*Exercise details*: Below are the entries. Print only the lines starting at the one with "FIBA (22, 2455)" and ending at the one with "Identify the click", exactly, with no pictures.
*** Provided material ***
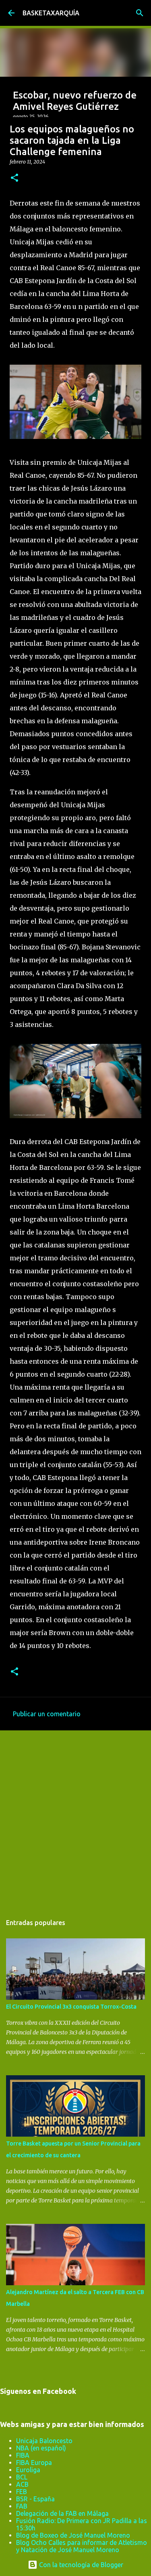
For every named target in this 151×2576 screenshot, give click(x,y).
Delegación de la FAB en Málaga (62, 2513)
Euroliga (28, 2469)
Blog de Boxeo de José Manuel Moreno (73, 2535)
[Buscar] (140, 13)
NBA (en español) (41, 2448)
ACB (22, 2484)
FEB (21, 2491)
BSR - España (35, 2499)
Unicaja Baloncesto (44, 2440)
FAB (21, 2506)
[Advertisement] (75, 1818)
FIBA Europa (34, 2462)
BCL (21, 2477)
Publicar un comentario (47, 1713)
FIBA (22, 2455)
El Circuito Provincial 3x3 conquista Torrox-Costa (71, 2006)
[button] (14, 178)
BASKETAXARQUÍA (51, 13)
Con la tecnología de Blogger (80, 2564)
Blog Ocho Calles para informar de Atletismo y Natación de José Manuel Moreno (81, 2546)
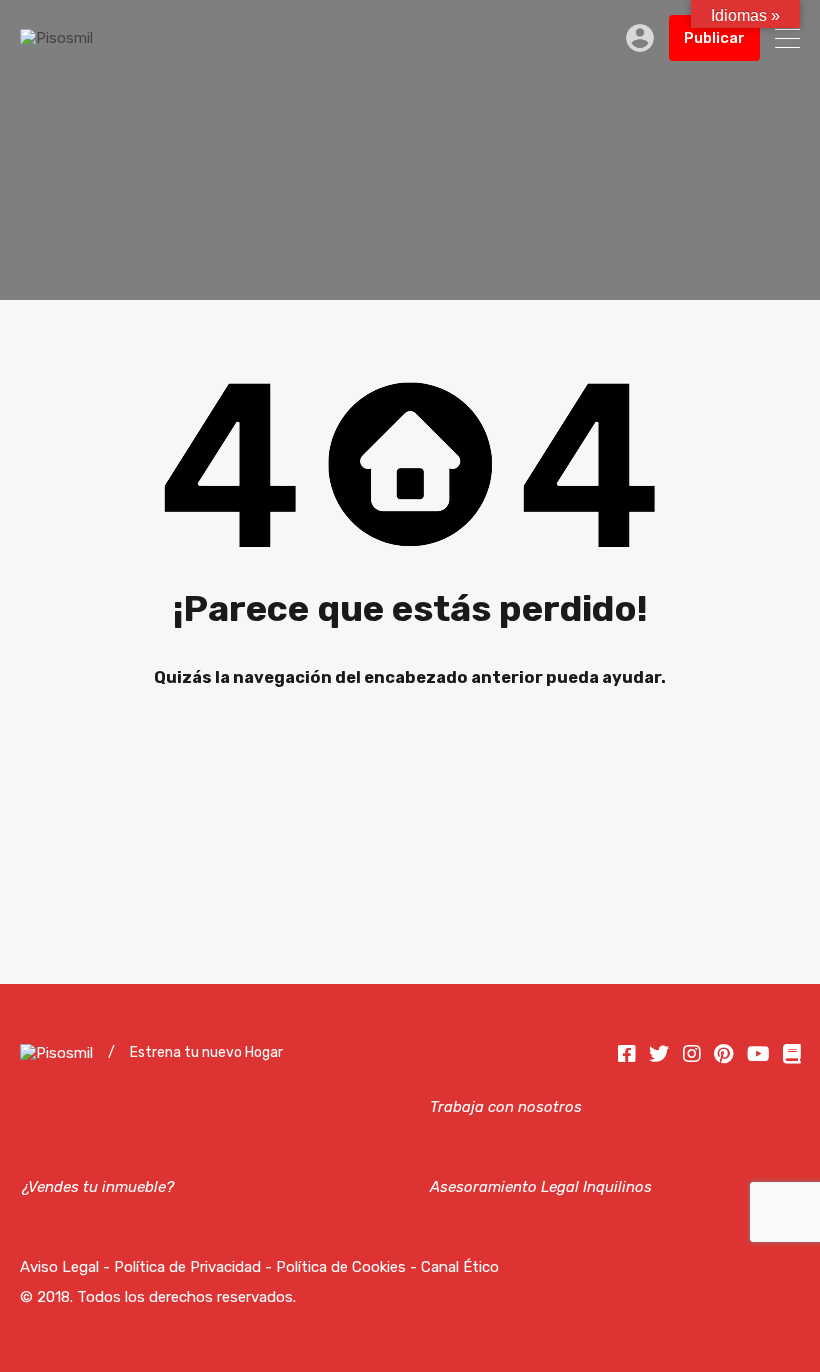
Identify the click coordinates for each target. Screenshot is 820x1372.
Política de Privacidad (187, 1267)
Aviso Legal (59, 1267)
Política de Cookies (341, 1267)
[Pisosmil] (56, 38)
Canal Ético (460, 1267)
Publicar (714, 38)
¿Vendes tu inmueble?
***
*Written response*:
FIBA (22, 2455)
El Circuito Provincial 3x3 conquista Torrox-Costa (71, 2006)
[button] (14, 178)
BASKETAXARQUÍA (51, 13)
Con la tecnología de Blogger (80, 2564)
Blog Ocho Calles para informar de Atletismo y Natación de José Manuel Moreno (81, 2546)
Identify the click coordinates for each target. Screenshot is 820x1372.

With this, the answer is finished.